The patient was in isolation at Texas Health Presbyterian Hospital, which had announced a day earlier that the person's symptoms and recent travel indicated a possible case of Ebola, the virus that has killed more than 3,000 people across West Africa and infected a handful of Americans who have traveled to that region.
The person, an adult who was not publicly identified, developed symptoms days after returning to Texas from Liberia and showed no symptoms on the plane, according to the U.S. Centers for Disease Control and Prevention. CDC Director Dr. Tom Frieden said the patient came to the U.S. to visit family and has been hospitalized since the weekend.
State health officials said no other cases are suspected in Texas.
Specimens from the patient were tested by a state lab and confirmed by a separate test by the Centers for Disease Control, said Carrie Williams, spokeswoman for the Texas Department of State Health Services.
Zachary Thompson, director of Dallas County Health & Human Services, said health officials in North Texas are well equipped to care for the patient.

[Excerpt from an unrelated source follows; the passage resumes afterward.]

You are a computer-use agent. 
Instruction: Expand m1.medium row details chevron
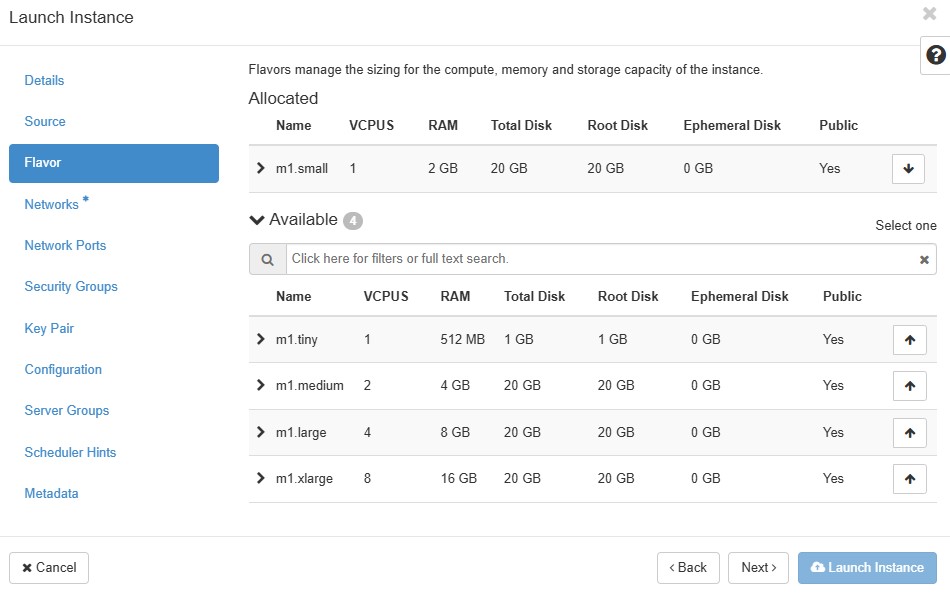click(261, 385)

"This is not Africa," he told Dallas station WFAA. "We have a great infrastructure to deal with an outbreak."
Twelve other people in the U.S. have been tested for Ebola since July 27, according to the CDC. All of those tests were negative.

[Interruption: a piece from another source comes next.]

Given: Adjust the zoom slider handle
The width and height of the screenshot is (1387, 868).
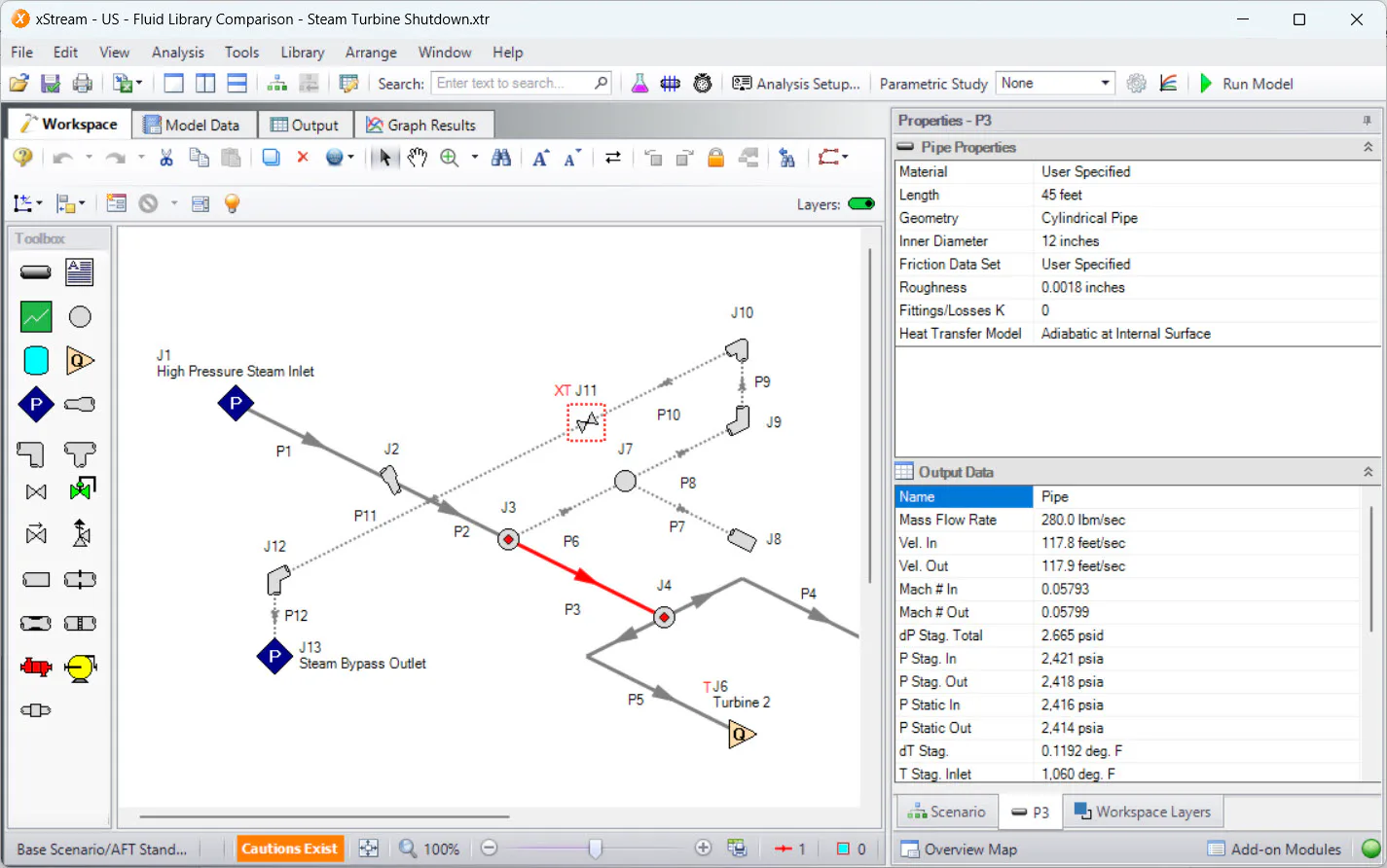Looking at the screenshot, I should coord(595,849).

Four American aid workers who became infected while volunteering in West Africa have been treated in special isolation facilities in hospitals in Atlanta and Nebraska, and a U.S. doctor exposed to the virus in Sierra Leone is under observation in a similar facility at the National Institutes of Health.
The U.S. has only four such isolation units, but the CDC has insisted that any hospital can safely care for someone with Ebola. Ebola symptoms can include fever, muscle pain, vomiting and bleeding, and can appear as long as 21 days after exposure to the virus.

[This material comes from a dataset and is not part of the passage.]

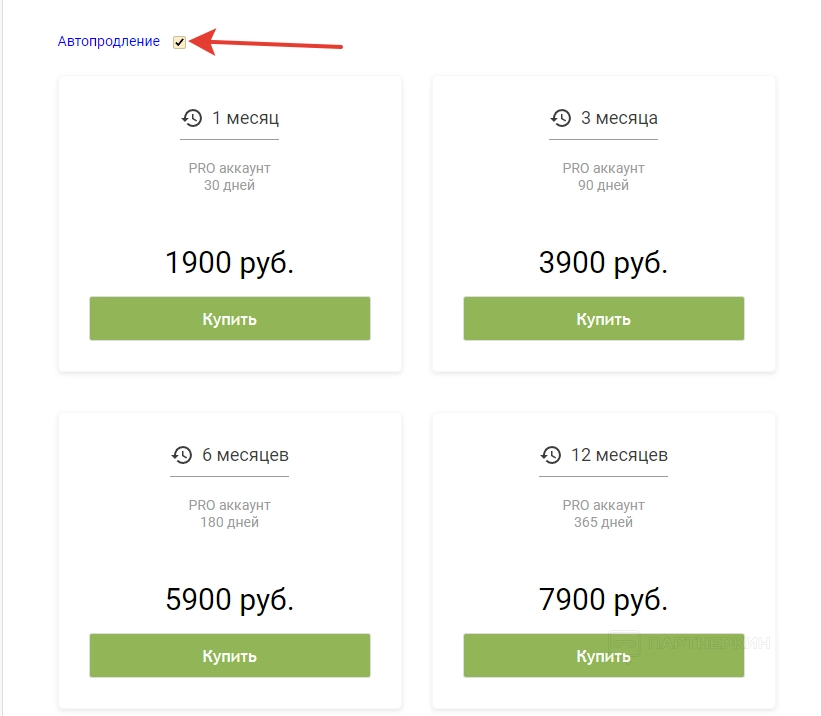Viewport: 821px width, 716px height.
Task: Toggle the Автопродление checkbox
Action: coord(179,42)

Health officials use two primary guidelines when deciding whether to test a person for the virus - whether that person has traveled to West Africa and whether he or she has been near friends or relatives or other people who have been exposed to the virus, said CDC spokesman Jason McDonald.
Since the summer months, U.S. health officials have been preparing for the possibility that an individual traveler could unknowingly arrive with the infection. Health authorities have advised hospitals on how to prevent the virus from spreading within their facilities.
People boarding planes in the outbreak zone are checked for fever, but that does not guarantee that an infected person won't get through. Ebola is not contagious until symptoms begin, and it takes close contact with bodily fluids to spread.